More recently, the Romney campaign has doubled down on a claim debunked by every reputable fact-checker–that Obama has “gutted the welfare work requirement,” and Romney himself has engaged in a little lighthearted birtherism. It’s not exactly subtle. The campaign has clearly determined that they need the votes of resentful whites–racists, to be blunt–if Romney is to have any chance of unseating Obama. If that requires playing to the fears and biases of a voting bloc described as older white men without a college education, why, full steam ahead. (For the record, I doubt that Romney is racist himself–despite the Mormon church’s unfortunate history with African-Americans. I think he wants very badly to be President and is willing to do whatever he thinks will work. His lack of integrity is so profound, it may be worse than genuine racism.)

It’s pretty clear that the GOP has written off the black vote, and the rhetoric aimed at Latinos hasn’t exactly endeared the party to the fastest growing demographic in the country. Then there are the Muslims–granted, a small minority, but one that is culturally conservative and could have been expected to be fertile ground for the party–who have been characterized by numerous Republicans as jihadists and terrorists. The recent, shameful effort by crazy lady Michelle Bachmann to target Huma Abedin, an assistant to Hillary Clinton who is married to Anthony Weiner, a Jew, as some sort of double agent is just one example.

Now we have the spectacle of Arthur Jones, 64, a Lyons, IL, insurance salesman who evidently organizes “family-friendly” neo-Nazi events around Adolf Hitler’s birthday.
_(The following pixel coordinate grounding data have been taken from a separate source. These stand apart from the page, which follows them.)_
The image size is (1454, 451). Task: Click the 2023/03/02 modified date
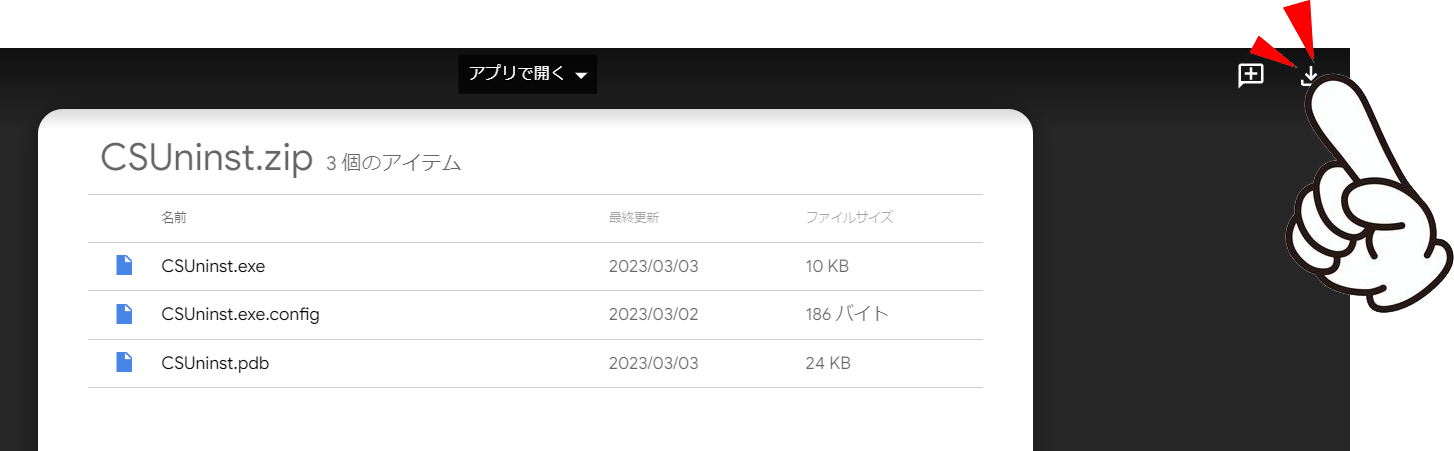point(653,314)
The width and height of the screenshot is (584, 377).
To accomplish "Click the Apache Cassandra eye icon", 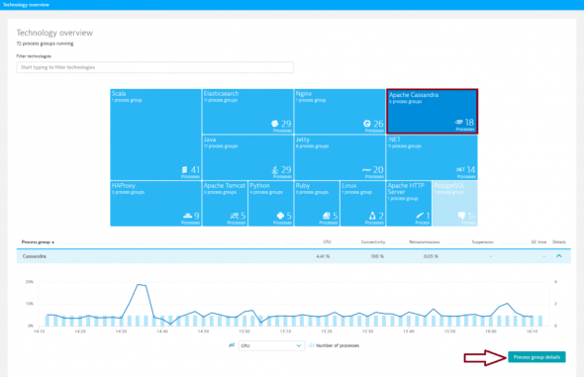I will tap(459, 122).
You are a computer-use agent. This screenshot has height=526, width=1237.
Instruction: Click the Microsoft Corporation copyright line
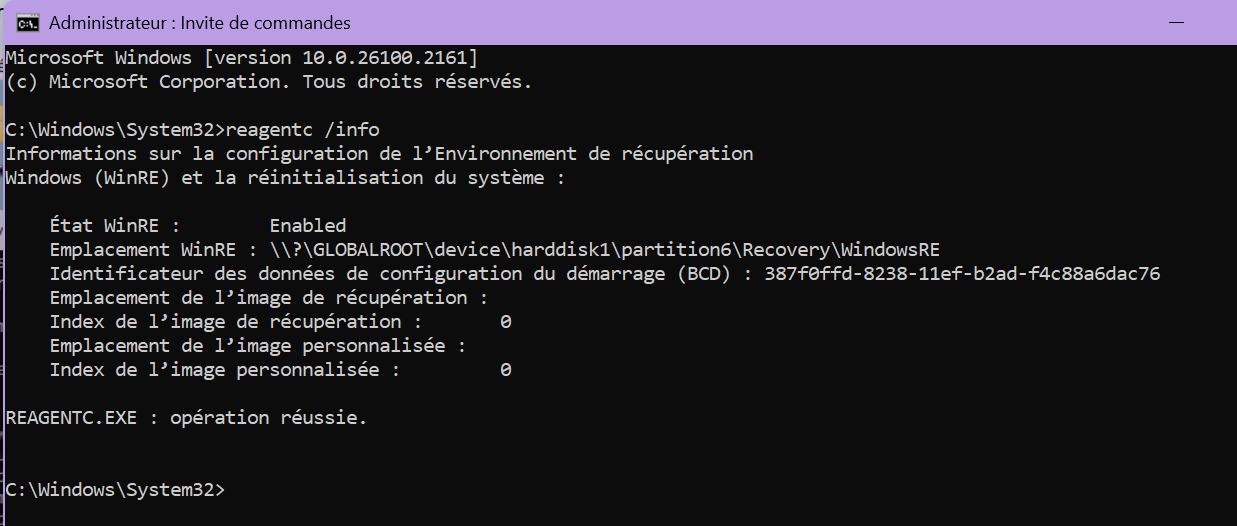[x=269, y=82]
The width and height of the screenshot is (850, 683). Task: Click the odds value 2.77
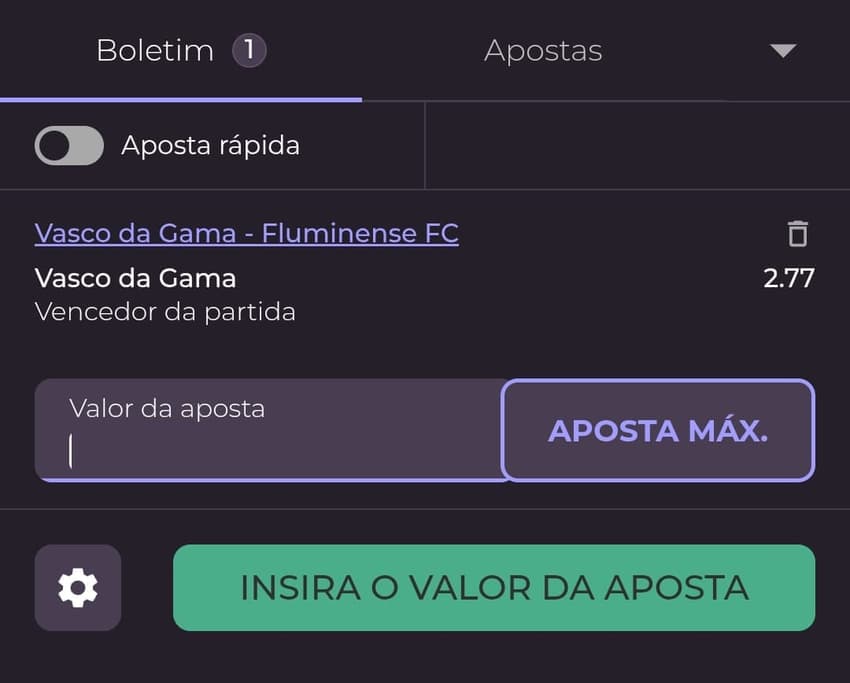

Jones is running in the Republican primary that will choose a candidate to run against Democratic Congressman Dan Lipinski in Illinois’ 3rd Congressional District.

“As far as I’m concerned, the Holocaust is nothing more than an international extortion racket by the Jews,” Jones said. “It’s the blackest lie in history. Millions of dollars are being made by Jews telling this tale of woe and misfortune in books, movies, plays and TV.”

When I first became active in the GOP, older family members were wary. They warned me that the Republican party had long harbored  anti-Semitic factions, and that history goes a long way toward explaining why so few Jews vote Republican. The party has persistently wooed the Jewish vote, mainly by being more rabidly pro-Israel than most modern Jews, but people like Jones do keep surfacing.

I expect Party “elders” will condemn Jones. But thing about the Jewish vote is this: thanks to our own history and experience, most Jews understand that we are not safe in a society that discriminates against any minority. As long as we see the GOP engaging in anti-Muslim, anti-gay, anti-black rhetoric–as long as we see Republicans as the party of old, white, heterosexual men unwilling to accord equal treatment even to their own wives and daughters–most of us just aren’t going to vote for them.

The uglier the rhetoric gets, the louder the “dog whistles” become, the clearer it becomes that the GOP has become a party willing to exacerbate some of this country’s deepest wounds and divisions if that’s what it takes to win an election. Members of minority groups understand that when people like that are in charge, no one is safe.